I was taught to blend.
We blended our voices in glee club; we blended in our navy blue uniforms. Years of Catholic school education taught me it was important to behave similarly. I listened to orchestras blend instruments to create harmonious music. I watched my mother masterfully blend seasonings to create a meal. I live in a country that prides itself on blending its cultures.
So what of Sam, the child who simply didn’t blend? My first inclination was to curb the behaviors that made him appear different.
So what of Sam, the child who simply didn’t blend? My first inclination was to curb the behaviors that made him appear different.
But Sam with his big rosy cheeks and impossibly bigger hair found it difficult to modify his behavior. After countless hours of ABA therapy, social groups, behavior incentives, and interventions I’ve long forgotten; in spite of Sam’s eagerness to please, he did not blend. I could look out at a pack of kids and pick out Sam in a nanosecond.

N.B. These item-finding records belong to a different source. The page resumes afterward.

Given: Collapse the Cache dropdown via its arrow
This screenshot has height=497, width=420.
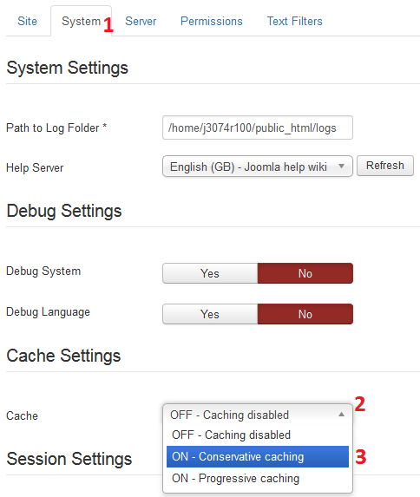Looking at the screenshot, I should 341,415.
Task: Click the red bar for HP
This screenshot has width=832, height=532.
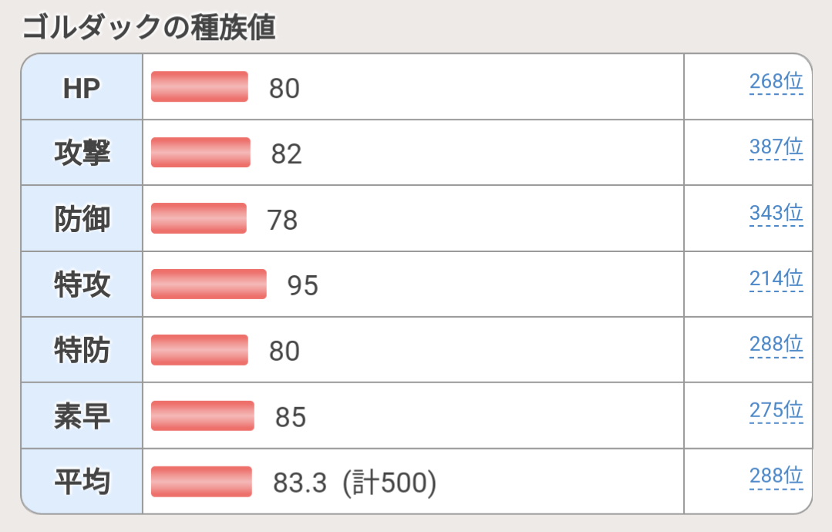Action: [199, 87]
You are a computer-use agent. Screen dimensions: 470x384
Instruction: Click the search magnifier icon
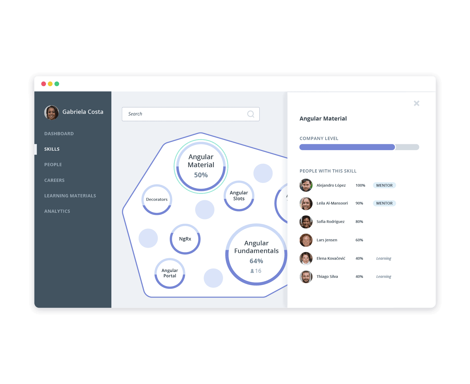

I redoubled my efforts to "suck the autism out of him" without stopping to wonder why it was so necessary. Finally after years of perceived failure, I wondered why it was important; how had it become the focus of our lives?
I also remembered Sam's reluctance to blend his colors; how he chose color after color, placing them side-by-side, rarely blending just having them co-exist. His seemingly random technique always evolved into a harmonious whole. Though his work was far more abstract, his approach reminded me of the Georges Seurat paintings I'd studied long ago with individual dots of color, each important to the success of the overall image.

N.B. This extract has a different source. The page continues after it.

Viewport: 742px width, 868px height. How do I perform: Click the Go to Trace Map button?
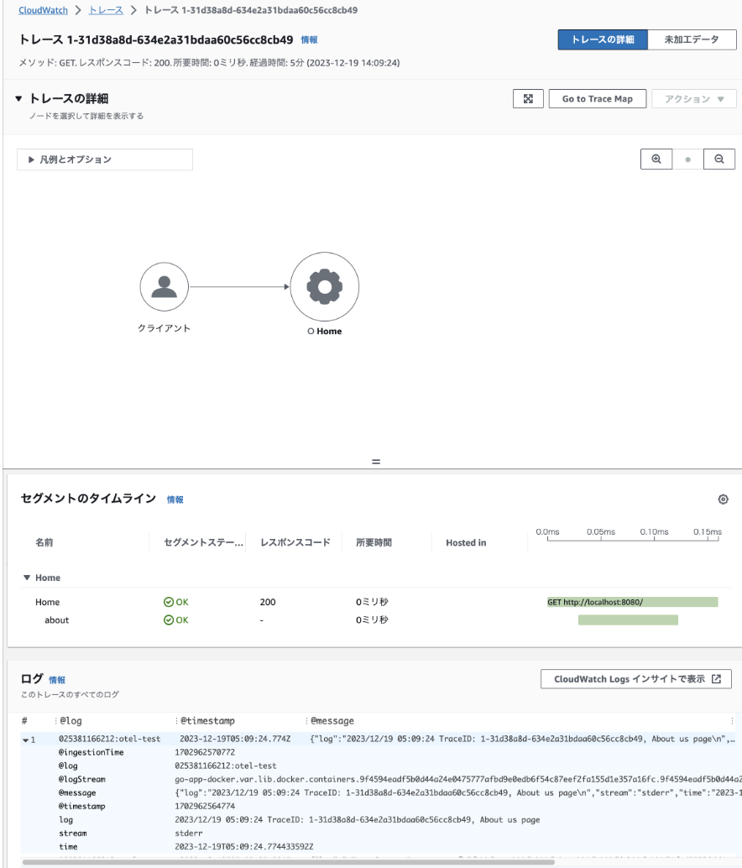click(597, 99)
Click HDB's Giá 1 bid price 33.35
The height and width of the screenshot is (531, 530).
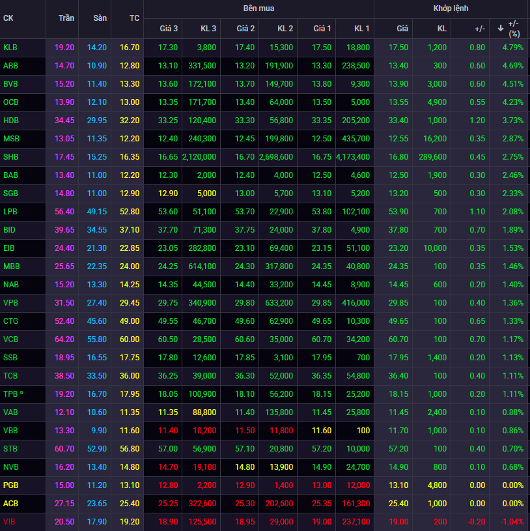322,121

Maybe our answer lay in Sam's artwork. I began to think of our family: three very different people who managed to blend into a family, while retaining individuality – even liking our differences. Together we made a whole. Just like like those colors laid side by side in Sam's drawings: each color critical to the success of the completed whole.
I like to think Sam might one day be one of the colors in a Seurat painting that fascinated me so many years back. Up close, a bunch of random dots. Step back and the dots create entirely new colors and a beautiful image emerges. That is what I hope for Sam: retaining his individual “color” while blending together into the canvas of a harmoniously diverse community.